Toute historique qu’elle soit, l’élection de quatre élus PDC et PLR au premier tour ne saurait cacher la panne sèche de l’UDC au second tour. Ni l’échec de l’entente qui n’a pas atteint ses objectifs. Elle voulait cinq élus au gouvernement? Elle n’en aura que quatre, malgré son poids à la pesée d’avant-match (deux tiers de l’électorat). Chacun de ses membres devait participer à la fête? L’UDC reste sur le trottoir. Pire: la droite régresse au Grand Conseil.
Ses responsables se consolent en se disant que leur union a au moins servi à faire élire – de justesse – Jean-Pierre Siggen contre Jean-François Steiert, en 2013. Et à gonfler le socle de l’UDC par rapport à 2011, quand elle partait seule au combat. Pas assez toutefois pour lui éviter de se faire écraser, dimanche, par le rouleau compresseur de la gauche.
On admet donc la défaite qu’à demi-mot, soulignant le maintien de la majorité au Conseil d’Etat et au Grand Conseil. Pour les nuances, c’est le verre à moitié plein ou à moitié vide. Ainsi, quand Didier Castella (président du PLR) avoue un «semi-échec», son homologue du PDC, André Schœnenweid préfère voir un «beau succès, mais incomplet».


Où est le problème?
Mais qu’est-ce qui a cloché? D’abord, un manque de discipline chez les électeurs du PDC et du PLR, alors que l’électorat UDC, lui, a l’habitude de voter compact. «Je reconnais une certaine perte de dynamique au PDC et au PLR», concède André Schœnenweid. Le sacrifice du très bien placé Peter Wüthrich a aussi laissé des traces.

> [Données]:

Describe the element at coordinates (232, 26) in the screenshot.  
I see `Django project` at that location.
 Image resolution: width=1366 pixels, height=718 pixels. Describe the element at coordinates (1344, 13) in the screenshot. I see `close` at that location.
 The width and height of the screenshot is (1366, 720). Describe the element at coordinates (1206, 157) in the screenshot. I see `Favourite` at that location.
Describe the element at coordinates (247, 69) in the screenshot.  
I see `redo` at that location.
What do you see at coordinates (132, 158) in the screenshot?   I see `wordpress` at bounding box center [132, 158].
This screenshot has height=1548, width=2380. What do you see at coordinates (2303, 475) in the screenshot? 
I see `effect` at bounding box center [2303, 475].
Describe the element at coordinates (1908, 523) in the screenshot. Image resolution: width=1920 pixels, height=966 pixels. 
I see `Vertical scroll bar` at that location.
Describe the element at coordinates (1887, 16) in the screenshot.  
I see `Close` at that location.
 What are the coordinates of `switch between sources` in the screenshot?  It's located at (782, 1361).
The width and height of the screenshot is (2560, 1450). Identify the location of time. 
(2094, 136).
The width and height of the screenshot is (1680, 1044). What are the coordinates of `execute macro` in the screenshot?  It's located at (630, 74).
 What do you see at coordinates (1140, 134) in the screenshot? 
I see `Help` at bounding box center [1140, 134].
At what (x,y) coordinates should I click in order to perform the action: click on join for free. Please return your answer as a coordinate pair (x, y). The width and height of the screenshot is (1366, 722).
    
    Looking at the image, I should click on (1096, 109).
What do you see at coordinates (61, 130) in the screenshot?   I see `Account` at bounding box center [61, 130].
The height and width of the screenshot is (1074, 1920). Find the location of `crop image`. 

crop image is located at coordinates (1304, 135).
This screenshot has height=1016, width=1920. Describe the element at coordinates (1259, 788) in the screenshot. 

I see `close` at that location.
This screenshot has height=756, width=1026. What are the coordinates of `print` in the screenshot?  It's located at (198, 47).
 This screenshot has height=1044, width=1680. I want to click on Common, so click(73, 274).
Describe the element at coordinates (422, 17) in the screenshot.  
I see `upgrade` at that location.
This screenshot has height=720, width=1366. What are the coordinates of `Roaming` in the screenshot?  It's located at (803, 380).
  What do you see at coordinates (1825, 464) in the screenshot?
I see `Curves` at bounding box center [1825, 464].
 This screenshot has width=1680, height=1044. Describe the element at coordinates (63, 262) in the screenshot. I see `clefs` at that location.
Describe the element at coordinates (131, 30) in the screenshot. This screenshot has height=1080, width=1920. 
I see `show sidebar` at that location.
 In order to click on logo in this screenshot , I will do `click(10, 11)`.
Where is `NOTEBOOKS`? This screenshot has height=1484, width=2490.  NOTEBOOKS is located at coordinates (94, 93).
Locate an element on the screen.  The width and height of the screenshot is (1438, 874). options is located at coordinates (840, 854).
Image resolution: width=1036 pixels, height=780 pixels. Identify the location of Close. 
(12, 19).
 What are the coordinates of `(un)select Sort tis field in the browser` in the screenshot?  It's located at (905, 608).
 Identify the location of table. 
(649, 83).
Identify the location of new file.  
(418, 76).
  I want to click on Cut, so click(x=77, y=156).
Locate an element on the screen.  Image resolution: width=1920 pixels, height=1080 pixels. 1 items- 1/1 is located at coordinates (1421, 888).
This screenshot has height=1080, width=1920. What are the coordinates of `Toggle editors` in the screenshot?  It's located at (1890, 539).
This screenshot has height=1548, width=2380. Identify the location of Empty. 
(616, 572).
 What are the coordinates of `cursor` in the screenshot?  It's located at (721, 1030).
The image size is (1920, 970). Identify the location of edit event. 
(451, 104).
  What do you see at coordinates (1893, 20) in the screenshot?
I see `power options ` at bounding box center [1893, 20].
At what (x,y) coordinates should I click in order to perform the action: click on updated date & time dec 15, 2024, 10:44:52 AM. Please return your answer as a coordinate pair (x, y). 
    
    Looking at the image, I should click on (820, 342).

> [Consigne]: D'après le texte affiché, combien d'élus l'entente visait-elle au gouvernement, et combien en aura-t-elle ?

> [Réponse attendue]: Elle en visait cinq et n'en aura que quatre.